Records from a collection

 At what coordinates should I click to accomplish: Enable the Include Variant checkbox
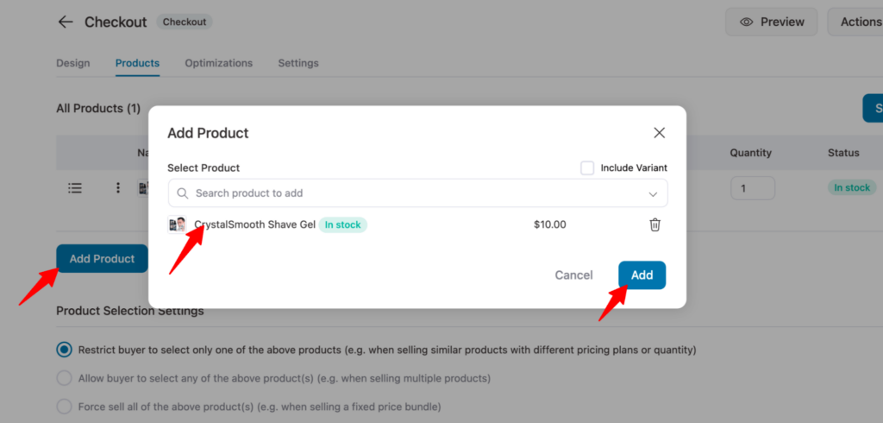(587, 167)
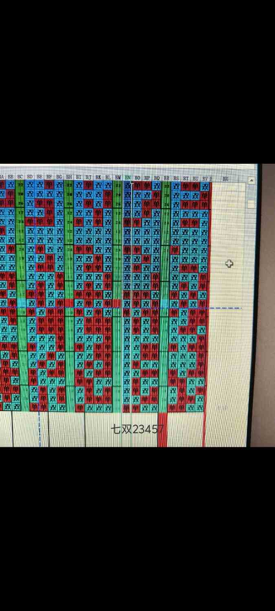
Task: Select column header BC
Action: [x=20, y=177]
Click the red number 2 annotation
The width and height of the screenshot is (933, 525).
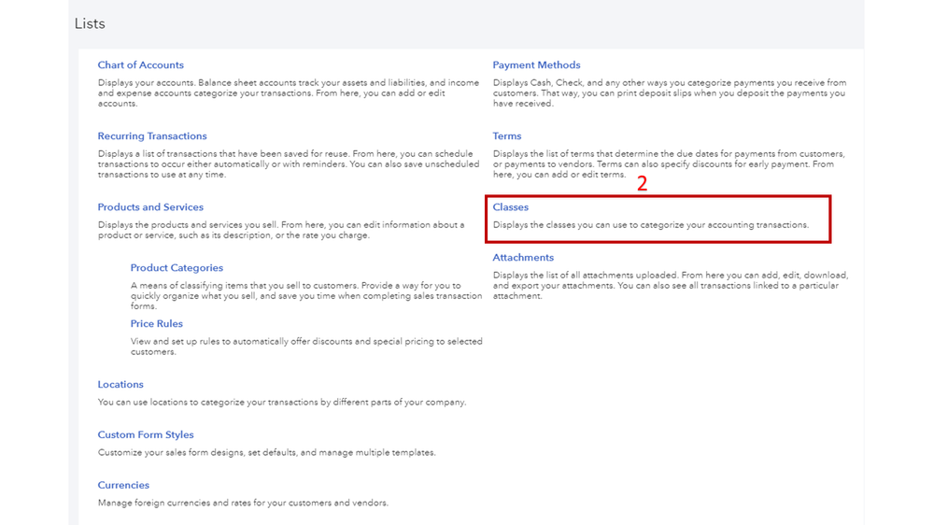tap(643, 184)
--
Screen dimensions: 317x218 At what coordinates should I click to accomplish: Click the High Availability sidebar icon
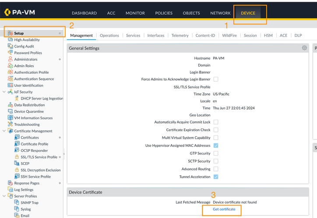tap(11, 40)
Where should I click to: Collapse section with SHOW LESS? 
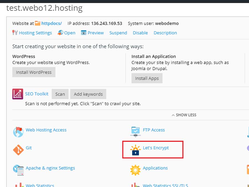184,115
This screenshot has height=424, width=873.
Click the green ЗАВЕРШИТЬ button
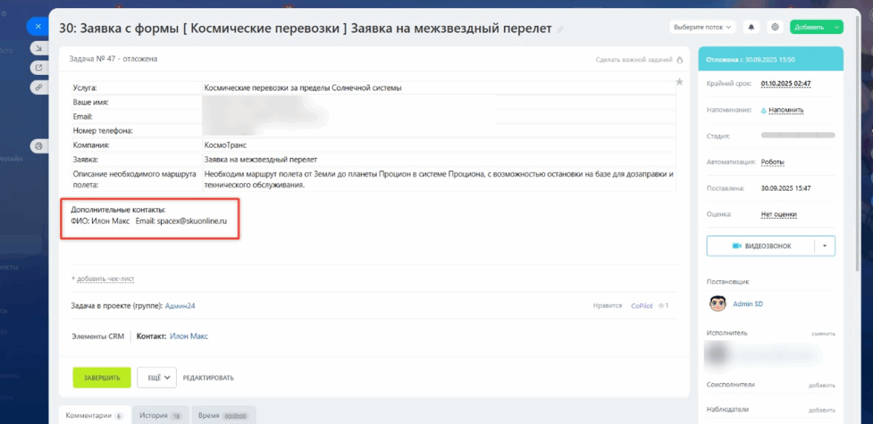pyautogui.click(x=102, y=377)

Task brief: Look above for the line with "At what coordinates should I click to accomplish: Enable" and the line with "Click the red number 2 annotation". Give again exactly those two lines and all lines between them, pictures excluded.

Task result:
 At what coordinates should I click to accomplish: Enable the Include Variant checkbox
(587, 167)
Task: Select column header BC
Action: [x=20, y=177]
Click the red number 2 annotation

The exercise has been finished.